Only the lines from the one containing "You are a computer-use" through the end of the listing are to be repeated, exactly and without pictures.
(DATA EXTRACTS Opens)
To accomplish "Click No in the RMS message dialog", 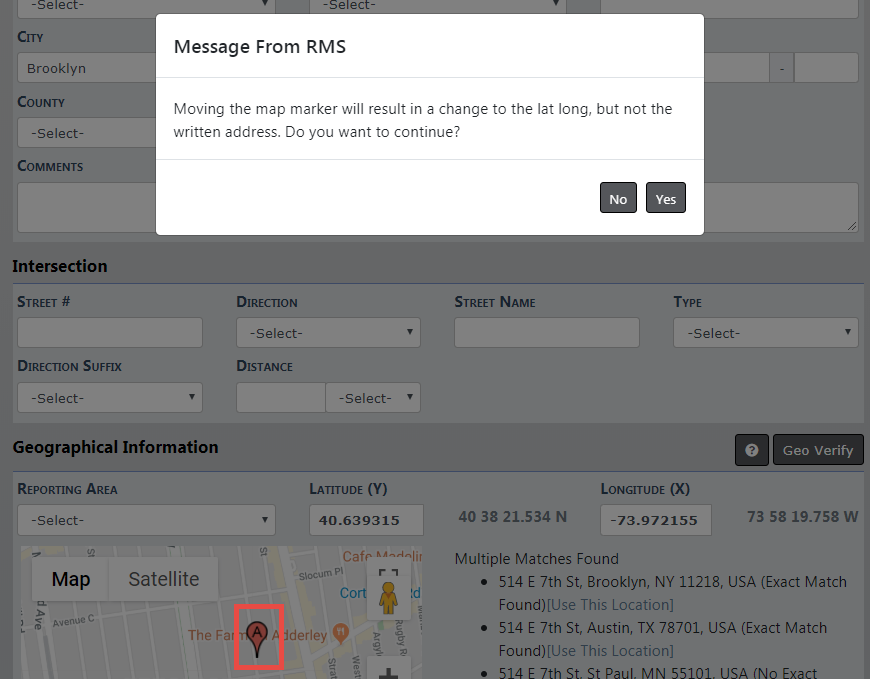I will tap(618, 198).
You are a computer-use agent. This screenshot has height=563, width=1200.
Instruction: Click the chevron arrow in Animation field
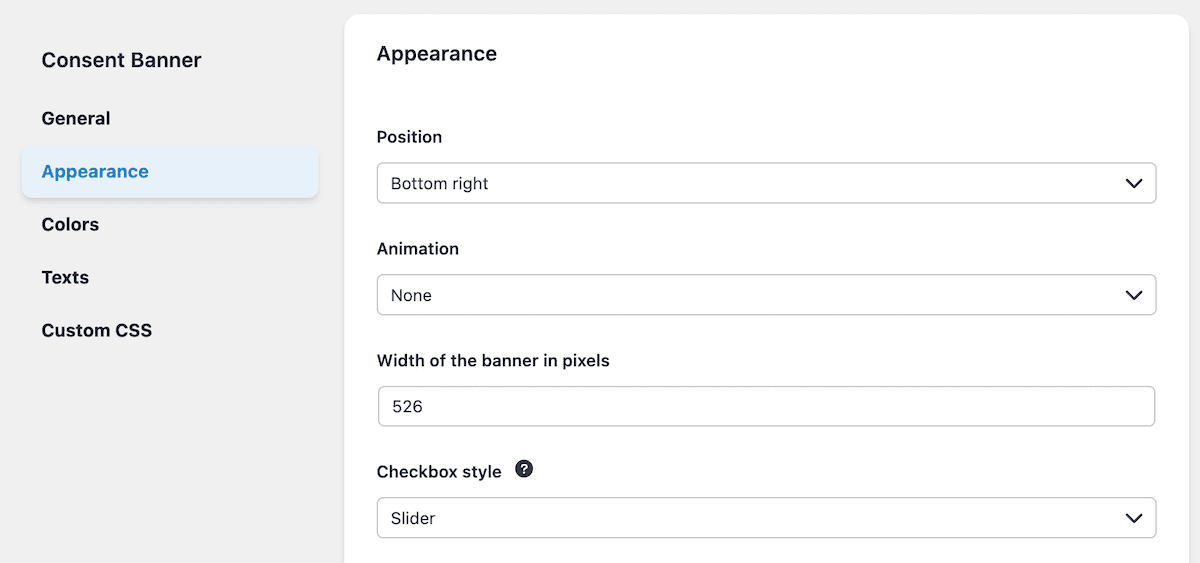[1133, 295]
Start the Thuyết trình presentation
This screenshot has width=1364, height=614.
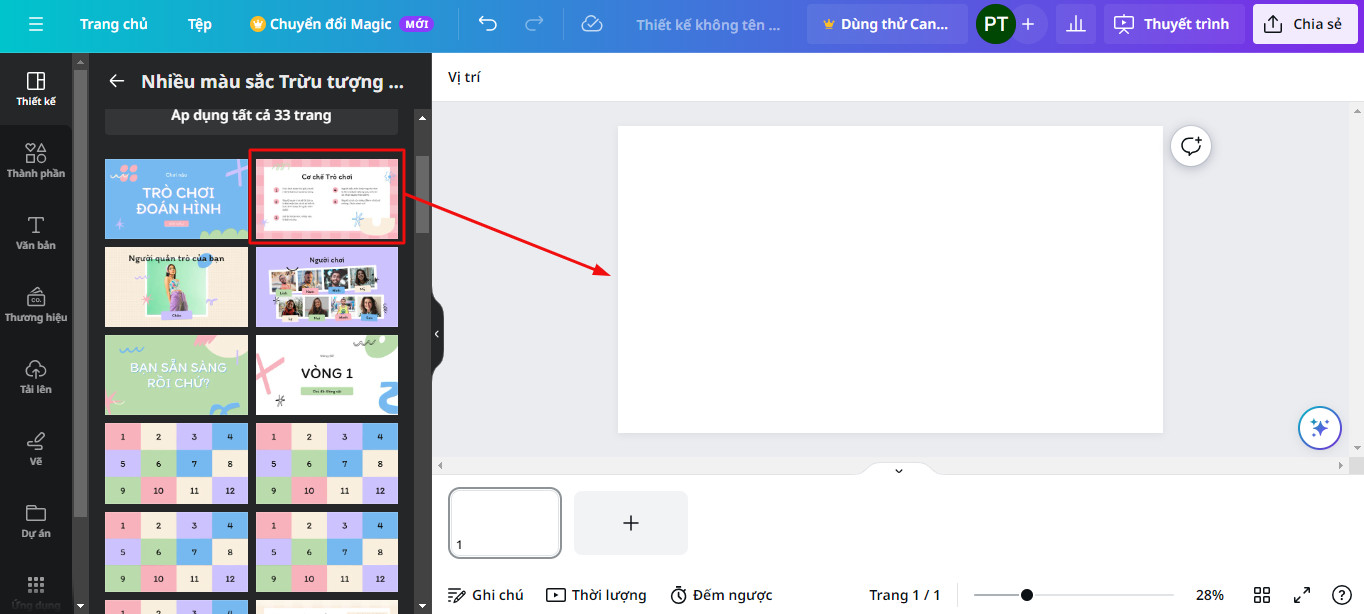(1172, 24)
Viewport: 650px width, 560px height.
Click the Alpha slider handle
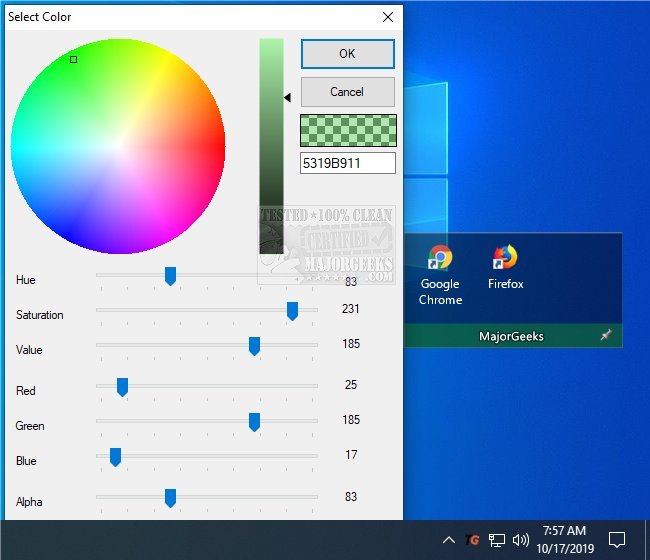170,498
(DATA EXTRACTS Closes)
### RESULT OF THIS TASK
You are a computer-use agent. This screenshot has height=563, width=1200.
Instruction: Click the chevron arrow in Animation field
[1133, 295]
Start the Thuyết trình presentation
This screenshot has width=1364, height=614.
(1172, 24)
Viewport: 650px width, 560px height.
Click the Alpha slider handle
170,498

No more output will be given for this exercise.